→ **TASK TO COMPLETE**:
Sort through the listing below and keep each line with the word "computer". Copy those.

→ **PROVIDED DATA**:
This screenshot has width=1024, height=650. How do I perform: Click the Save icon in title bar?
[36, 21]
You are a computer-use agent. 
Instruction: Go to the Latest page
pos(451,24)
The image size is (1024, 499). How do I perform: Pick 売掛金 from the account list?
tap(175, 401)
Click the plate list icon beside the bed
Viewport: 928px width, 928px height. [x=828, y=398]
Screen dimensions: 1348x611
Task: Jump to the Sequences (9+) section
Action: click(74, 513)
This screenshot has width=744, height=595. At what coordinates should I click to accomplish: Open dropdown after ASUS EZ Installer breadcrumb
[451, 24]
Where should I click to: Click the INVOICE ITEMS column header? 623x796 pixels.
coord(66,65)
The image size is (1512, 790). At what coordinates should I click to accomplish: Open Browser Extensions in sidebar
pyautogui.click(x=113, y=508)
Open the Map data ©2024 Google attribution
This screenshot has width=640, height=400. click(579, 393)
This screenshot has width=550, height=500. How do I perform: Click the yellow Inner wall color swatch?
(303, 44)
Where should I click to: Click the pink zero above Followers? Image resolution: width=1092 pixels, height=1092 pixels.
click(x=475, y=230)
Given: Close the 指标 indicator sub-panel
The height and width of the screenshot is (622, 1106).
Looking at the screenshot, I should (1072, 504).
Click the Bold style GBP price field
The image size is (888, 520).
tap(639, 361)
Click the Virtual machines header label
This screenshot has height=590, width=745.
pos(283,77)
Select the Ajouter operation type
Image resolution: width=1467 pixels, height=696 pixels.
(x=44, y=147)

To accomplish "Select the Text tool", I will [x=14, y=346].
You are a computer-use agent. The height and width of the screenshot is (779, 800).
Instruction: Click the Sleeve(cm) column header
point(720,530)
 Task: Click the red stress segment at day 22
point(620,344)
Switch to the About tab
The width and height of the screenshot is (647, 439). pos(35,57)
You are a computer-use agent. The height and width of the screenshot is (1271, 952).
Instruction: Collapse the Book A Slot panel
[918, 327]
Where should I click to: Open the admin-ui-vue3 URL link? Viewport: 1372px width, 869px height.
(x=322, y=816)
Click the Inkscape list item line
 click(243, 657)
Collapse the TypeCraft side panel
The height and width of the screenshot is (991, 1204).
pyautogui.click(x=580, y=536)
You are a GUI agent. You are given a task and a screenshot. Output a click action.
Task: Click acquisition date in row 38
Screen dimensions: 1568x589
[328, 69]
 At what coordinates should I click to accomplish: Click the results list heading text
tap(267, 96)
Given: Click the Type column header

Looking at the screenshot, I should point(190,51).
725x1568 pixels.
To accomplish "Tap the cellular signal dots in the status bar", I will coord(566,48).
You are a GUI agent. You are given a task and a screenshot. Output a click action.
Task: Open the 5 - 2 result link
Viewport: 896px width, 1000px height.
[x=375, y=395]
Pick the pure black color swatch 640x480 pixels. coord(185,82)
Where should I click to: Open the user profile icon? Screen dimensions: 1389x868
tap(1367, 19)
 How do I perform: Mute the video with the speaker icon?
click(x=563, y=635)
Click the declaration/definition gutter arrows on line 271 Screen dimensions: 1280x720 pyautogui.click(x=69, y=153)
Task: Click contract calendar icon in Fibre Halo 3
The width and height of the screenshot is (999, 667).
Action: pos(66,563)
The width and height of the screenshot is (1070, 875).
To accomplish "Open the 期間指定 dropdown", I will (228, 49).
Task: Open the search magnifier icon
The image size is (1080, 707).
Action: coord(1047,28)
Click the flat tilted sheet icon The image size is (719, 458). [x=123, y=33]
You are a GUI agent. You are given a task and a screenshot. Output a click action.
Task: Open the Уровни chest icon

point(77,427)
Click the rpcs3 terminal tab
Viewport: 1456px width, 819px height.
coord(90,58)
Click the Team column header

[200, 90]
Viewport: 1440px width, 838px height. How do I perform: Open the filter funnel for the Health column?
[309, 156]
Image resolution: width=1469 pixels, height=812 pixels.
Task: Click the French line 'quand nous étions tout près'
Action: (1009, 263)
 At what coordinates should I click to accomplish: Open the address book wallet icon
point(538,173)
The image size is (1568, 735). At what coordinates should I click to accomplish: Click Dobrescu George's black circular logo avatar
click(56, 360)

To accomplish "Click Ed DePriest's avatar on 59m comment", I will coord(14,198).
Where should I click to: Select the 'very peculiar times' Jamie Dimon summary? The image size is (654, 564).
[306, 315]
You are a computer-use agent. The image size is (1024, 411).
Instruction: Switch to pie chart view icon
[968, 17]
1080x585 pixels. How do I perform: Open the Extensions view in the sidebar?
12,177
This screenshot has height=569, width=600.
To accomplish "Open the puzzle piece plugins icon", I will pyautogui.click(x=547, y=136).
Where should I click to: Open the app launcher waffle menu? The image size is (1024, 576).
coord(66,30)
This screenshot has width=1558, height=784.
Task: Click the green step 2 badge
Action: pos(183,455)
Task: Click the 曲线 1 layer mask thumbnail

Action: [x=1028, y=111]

→ **EXERCISE RESPONSE**:
You are a computer-use agent. 
You are a computer-use agent. The height and width of the screenshot is (779, 800).
You are a computer-use agent. The height and width of the screenshot is (1271, 952).
You are a computer-use agent. The image size is (1024, 411).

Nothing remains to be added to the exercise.